被拒绝堕胎对妇女及其子女的影响

The Impact of Being Denied a Wanted Abortion on Women and Their Children

Quarterly Journal of Economics · 2025
被引 3
人大 A+FT50ABS 4*

中文导读

利用哥伦比亚行政数据和法官性别随机分配,研究发现被拒绝堕胎的妇女在短期内死亡风险上升,长期面临健康、教育、就业和贫困等多方面负面后果,其已有子女的学业和劳动参与也受影响。

Abstract

Abstract This article examines the impact of denying a wanted abortion on women and children in Colombia using high-quality administrative microdata and credibly exogenous variation in abortion access. Women can seek legal abortions through a tutela, with cases randomly assigned to judges. Female judges are 20 percentage points (32%) less likely to deny abortion cases than are male judges, and we use the judge’s sex as an instrument for abortion denial. Denial of a wanted abortion has both immediate and lasting effects. It increases a woman’s risk of death by 2.5 percentage points within nine months, mainly due to unsafe abortion procedures, and raises the likelihood of carrying the pregnancy to term by 31 percentage points.

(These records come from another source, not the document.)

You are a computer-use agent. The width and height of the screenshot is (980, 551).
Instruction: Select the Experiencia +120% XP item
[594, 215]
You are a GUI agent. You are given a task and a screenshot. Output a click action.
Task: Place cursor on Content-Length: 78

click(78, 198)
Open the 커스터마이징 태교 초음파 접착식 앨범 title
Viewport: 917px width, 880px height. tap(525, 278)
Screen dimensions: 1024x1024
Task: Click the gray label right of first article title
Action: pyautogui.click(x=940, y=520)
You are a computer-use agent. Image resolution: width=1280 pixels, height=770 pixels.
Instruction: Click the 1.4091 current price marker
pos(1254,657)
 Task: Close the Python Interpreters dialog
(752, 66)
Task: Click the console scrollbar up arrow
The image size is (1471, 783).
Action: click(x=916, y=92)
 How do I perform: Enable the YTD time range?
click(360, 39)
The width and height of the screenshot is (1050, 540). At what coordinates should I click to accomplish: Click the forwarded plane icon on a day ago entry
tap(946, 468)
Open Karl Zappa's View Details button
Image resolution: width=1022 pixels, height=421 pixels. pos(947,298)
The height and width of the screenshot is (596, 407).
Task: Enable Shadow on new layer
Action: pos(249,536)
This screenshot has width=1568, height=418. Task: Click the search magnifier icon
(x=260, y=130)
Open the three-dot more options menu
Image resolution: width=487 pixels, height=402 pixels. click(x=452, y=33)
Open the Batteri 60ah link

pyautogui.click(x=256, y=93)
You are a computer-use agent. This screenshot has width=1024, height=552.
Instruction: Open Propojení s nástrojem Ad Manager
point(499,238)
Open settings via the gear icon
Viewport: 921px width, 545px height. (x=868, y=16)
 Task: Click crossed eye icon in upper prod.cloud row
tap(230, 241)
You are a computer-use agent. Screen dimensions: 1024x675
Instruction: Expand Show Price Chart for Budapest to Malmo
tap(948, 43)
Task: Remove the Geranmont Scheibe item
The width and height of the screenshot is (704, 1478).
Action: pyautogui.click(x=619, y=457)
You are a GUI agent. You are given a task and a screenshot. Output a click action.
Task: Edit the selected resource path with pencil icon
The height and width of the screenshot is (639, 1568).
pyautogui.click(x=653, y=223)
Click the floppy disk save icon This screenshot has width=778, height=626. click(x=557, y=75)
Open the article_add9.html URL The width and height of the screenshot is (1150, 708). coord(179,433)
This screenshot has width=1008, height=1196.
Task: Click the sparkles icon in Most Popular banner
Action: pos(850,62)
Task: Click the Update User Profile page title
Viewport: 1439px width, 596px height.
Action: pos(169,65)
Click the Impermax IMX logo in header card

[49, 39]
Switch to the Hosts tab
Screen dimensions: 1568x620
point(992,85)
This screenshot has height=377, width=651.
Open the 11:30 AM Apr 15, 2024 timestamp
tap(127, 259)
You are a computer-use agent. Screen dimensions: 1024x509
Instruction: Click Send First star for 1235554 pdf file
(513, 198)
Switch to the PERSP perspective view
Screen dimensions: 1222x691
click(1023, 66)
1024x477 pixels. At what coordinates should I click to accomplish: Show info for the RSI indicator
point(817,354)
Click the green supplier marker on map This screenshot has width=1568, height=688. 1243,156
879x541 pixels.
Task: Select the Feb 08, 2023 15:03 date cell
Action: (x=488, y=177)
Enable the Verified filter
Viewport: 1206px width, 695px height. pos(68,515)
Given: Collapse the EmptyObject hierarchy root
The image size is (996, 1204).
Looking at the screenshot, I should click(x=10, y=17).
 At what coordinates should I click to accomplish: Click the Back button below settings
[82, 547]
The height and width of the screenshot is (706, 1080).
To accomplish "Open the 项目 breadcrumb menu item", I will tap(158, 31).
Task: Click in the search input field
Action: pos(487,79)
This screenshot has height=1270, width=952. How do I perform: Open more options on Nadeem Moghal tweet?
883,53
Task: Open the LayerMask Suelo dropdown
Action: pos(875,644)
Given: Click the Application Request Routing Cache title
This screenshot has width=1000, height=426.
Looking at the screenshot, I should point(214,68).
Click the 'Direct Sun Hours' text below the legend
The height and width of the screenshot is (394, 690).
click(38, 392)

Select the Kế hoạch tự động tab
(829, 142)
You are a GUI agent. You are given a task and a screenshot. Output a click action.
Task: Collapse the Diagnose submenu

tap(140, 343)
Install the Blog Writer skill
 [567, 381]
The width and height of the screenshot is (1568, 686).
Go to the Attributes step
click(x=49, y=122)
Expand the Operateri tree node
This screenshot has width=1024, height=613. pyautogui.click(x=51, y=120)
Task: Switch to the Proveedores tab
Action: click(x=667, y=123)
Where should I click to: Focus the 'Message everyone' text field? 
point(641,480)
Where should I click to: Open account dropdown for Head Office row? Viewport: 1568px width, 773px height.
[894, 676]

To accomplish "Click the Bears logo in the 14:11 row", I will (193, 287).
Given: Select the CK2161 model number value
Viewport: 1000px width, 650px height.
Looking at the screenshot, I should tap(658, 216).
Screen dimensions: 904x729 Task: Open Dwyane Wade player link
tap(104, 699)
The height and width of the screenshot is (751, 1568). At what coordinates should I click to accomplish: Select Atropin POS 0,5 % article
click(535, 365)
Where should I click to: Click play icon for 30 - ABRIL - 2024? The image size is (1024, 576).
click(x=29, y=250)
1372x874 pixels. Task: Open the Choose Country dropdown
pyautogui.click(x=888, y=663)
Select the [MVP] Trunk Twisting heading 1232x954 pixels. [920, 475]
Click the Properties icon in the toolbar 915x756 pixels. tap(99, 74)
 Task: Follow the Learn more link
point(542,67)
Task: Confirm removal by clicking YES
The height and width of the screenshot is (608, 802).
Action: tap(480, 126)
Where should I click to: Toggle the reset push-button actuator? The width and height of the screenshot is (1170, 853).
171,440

Tracking outcomes up to 15 years later, we find that women denied an abortion experience more health issues, lower educational attainment, reduced labor force participation, and higher rates of single motherhood, poverty, and reliance on government assistance. Existing children, born before their mother sought an abortion, are less likely to attend school and are more likely to work.